あの人は、あなたに時雨を譲ると決めた。他の人には決して譲りません。」
「何故です!?瑞穂さんもアキが持つ方が良いと思うでしょう?」
「あの人がどう考えていたかは、今はもう誰も知る由も無いわ。
ここから先は、あたし個人の検分です。アヤちゃん。あのね。
あの人は時雨をあなたに受け取って欲しいと言った。
だから、あたしもあなたに時雨を手渡す。でもね、受け取れば、時雨はあなたの物。
あの人も言うように、時雨をどうしようと、あなたの勝手。
あたしも、あの人も、何も文句を言わないし、口出しもしない。あなたの好きにして?
部屋に飾っていても良い。押入れにしまっていても良い。棄てても、良い。」
「そんな…。」
「そして、誰か他の人に譲っても良い。」
瑞穂さんはにっこり笑った。
あたしは、ハッとした。
「アキに…?」
「さっきも言ったけど、これはあたしの検分。
あの人は、あの人なりに考えて、あなたとアキの橋渡しとして、時雨を遺したんじゃないかな?
遺したい人に遺すんじゃなく、間接的に届くようにした。あなたの言う通り、
本当は、アキに遺したいんでしょうね。でも、あなたが、きっと…って、
そう思ったから、だからあなたに宛てたのよ。」

口を押さえて、涙を流した。
何も言えなかった。
俯いて、ただ、しゃくり上げるだけだった。
そんなあたしの背中を、瑞穂さんは優しく擦ってくれた。
「不器用に、あの人なりに、キューピッドを気取ったのよ。
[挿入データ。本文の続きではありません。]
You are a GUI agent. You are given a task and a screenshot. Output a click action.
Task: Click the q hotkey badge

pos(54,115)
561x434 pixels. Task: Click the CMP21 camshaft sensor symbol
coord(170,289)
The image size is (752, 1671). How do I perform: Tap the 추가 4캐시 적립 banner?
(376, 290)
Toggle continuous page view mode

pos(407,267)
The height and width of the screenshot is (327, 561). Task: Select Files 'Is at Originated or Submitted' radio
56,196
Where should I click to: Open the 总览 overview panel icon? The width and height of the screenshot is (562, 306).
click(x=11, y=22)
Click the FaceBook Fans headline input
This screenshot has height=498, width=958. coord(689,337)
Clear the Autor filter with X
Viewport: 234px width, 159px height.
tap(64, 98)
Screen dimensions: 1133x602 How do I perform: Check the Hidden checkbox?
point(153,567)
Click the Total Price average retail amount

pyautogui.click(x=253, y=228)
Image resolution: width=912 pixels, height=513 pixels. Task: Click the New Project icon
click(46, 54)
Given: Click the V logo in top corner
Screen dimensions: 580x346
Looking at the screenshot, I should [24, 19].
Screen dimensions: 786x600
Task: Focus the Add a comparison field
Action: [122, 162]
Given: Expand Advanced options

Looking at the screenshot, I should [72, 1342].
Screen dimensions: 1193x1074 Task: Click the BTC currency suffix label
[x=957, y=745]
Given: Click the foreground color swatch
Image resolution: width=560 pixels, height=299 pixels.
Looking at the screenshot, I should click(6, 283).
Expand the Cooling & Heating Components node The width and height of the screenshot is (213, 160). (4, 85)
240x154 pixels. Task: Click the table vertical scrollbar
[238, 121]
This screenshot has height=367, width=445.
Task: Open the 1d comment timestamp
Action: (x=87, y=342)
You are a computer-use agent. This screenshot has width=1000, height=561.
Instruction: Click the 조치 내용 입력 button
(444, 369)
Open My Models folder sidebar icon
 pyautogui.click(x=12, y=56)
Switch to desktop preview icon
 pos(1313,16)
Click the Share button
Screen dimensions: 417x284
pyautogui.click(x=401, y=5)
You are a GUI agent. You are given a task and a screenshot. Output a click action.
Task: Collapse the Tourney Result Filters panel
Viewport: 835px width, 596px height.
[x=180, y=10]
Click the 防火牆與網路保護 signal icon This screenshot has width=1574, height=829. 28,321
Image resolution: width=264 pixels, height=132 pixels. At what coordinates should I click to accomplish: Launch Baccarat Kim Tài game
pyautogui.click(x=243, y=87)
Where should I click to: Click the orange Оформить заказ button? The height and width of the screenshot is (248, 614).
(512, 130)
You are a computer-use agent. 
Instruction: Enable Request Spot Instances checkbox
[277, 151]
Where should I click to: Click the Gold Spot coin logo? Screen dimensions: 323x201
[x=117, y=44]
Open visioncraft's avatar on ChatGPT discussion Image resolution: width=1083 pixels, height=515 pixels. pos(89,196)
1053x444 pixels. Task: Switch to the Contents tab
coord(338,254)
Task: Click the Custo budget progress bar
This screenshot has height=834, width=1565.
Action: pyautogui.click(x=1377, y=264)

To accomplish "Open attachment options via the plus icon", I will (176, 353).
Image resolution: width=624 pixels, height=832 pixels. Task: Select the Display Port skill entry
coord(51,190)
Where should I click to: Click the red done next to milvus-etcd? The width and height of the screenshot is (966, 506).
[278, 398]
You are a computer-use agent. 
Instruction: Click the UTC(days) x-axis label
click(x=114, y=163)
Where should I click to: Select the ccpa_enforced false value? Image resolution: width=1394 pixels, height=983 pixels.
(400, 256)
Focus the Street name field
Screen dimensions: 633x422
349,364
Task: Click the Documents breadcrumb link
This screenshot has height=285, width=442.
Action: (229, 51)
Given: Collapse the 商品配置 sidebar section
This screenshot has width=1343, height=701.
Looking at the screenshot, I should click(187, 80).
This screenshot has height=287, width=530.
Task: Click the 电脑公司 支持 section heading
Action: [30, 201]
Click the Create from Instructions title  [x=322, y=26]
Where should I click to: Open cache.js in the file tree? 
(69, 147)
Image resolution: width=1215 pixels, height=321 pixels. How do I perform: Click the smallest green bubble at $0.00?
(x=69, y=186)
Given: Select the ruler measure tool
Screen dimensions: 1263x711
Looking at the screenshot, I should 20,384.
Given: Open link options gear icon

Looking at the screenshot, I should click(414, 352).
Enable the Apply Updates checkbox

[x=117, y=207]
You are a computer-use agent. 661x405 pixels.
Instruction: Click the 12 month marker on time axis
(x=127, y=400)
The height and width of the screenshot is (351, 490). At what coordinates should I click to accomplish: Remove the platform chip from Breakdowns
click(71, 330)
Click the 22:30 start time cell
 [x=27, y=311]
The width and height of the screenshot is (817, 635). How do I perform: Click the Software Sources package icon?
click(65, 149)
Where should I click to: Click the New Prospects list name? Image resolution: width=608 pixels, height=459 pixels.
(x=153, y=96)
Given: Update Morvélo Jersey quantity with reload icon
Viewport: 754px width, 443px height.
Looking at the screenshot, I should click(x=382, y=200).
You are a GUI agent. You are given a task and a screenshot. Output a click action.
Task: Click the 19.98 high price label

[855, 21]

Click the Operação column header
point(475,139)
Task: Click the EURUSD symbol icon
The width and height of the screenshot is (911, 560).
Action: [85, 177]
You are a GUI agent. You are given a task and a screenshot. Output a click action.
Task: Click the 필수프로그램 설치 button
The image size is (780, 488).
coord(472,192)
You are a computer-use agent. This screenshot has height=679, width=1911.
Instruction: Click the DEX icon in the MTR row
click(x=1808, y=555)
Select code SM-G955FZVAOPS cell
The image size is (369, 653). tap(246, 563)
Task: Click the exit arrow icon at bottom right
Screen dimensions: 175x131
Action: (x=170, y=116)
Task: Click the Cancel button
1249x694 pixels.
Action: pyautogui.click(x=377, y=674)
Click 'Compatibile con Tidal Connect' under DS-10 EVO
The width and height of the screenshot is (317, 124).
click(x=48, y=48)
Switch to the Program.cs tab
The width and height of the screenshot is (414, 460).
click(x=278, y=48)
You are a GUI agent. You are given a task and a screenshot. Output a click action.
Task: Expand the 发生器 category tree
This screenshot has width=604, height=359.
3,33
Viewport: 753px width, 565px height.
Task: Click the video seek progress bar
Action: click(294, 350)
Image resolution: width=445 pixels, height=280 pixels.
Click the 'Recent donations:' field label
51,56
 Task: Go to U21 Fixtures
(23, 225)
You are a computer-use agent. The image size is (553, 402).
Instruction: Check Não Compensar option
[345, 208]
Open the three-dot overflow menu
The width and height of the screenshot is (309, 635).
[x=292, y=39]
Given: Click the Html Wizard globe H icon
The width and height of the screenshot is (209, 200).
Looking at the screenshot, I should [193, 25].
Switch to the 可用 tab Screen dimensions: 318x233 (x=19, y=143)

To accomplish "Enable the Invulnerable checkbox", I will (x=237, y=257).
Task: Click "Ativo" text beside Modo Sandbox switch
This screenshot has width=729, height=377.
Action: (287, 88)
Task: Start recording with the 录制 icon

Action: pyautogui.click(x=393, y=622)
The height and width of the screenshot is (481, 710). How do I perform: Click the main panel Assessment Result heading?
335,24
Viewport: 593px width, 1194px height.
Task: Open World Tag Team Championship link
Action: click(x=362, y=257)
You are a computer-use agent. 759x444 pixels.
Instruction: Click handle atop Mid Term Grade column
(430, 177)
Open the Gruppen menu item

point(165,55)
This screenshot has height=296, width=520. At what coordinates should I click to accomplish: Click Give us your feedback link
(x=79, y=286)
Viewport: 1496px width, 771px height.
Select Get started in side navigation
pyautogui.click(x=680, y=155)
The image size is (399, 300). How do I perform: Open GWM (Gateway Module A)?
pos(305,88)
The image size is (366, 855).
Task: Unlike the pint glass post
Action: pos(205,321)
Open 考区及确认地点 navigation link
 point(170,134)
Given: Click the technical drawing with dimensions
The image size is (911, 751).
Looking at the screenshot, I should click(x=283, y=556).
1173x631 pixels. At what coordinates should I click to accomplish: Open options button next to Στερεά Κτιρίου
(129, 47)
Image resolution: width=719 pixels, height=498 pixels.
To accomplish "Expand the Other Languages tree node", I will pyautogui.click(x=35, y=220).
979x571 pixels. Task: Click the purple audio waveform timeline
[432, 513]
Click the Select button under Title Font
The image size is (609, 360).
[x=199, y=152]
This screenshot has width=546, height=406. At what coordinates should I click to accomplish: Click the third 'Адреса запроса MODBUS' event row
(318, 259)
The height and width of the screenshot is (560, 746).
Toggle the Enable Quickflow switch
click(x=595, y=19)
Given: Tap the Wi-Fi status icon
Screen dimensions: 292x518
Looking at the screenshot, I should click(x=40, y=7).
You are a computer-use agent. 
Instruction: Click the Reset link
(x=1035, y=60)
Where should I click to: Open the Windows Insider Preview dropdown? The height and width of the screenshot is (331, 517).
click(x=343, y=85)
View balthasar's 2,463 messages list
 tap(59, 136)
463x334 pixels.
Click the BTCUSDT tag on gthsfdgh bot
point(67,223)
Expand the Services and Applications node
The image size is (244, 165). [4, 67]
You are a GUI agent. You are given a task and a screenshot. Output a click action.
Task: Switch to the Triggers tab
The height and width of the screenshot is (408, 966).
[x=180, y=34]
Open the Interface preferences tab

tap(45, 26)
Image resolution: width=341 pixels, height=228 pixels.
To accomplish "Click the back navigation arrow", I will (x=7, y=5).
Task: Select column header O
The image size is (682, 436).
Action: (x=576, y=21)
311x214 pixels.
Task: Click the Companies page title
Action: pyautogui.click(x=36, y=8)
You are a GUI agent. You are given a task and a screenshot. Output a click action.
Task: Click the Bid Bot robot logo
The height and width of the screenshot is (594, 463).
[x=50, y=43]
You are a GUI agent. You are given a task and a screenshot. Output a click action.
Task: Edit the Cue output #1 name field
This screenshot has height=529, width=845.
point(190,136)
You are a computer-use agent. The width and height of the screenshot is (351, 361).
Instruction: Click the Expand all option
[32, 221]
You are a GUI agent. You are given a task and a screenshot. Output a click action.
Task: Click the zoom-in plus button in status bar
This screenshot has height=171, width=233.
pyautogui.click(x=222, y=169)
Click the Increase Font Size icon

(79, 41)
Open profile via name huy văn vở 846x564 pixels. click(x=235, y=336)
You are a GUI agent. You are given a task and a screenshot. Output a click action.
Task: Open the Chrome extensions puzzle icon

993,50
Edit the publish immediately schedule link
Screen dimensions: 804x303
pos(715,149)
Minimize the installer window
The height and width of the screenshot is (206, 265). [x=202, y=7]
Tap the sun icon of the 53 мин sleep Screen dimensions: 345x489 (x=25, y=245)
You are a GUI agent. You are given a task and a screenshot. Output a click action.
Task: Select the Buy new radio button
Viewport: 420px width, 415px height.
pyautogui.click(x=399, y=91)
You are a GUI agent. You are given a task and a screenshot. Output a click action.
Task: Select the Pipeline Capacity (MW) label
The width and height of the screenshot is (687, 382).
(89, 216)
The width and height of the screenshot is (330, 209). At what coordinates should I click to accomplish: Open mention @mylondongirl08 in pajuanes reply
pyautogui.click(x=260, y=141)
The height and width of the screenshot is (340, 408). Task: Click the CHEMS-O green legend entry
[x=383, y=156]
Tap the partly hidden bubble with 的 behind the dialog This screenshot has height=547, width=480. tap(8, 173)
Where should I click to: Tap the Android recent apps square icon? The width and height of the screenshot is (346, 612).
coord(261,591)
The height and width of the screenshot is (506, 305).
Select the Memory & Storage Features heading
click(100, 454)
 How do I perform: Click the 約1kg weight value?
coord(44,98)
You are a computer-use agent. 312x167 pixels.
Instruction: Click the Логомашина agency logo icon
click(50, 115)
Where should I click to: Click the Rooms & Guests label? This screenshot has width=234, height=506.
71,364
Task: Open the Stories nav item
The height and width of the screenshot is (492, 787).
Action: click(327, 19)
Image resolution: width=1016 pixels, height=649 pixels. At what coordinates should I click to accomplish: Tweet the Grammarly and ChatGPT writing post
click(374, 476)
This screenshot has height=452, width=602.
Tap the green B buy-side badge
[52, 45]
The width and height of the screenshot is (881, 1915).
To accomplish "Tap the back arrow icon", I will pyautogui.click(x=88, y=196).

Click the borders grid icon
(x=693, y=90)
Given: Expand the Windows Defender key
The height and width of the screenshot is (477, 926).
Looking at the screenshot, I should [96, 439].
」
あたしは泣きながら何度も頷いた。
最初は、アキのお父さんの気遣いと、それをさせてしまった事に涙を流した。
あたし達が、こんな事にならなければ、アキに直接時雨を遺せたのに…。
そして、これからどうすれば良いのか…それを考えると、更に涙が出て来た。
神は、どうあってもあたしをアキに逢わせたいらしい。
アキに逢う事を考えると、不安が募る。
不安をそのまま口にした。

「アキに逢って…逢っても…あたし…どうしたら…?」
瑞穂さんは一定のリズムで背中を擦ってくれる。
「特別な事なんてしなくて良い。気負いも必要ない。
面と向かえば、自然と身体が、心が動くから…。」
そのまま、あたしは30分程泣いた。

落ち着いて、少しお茶をして、その重量よりも遥かに重い『時雨』を手に、
あたしは昼下がりの土曜日の日を浴びながら、再び電車に揺られた。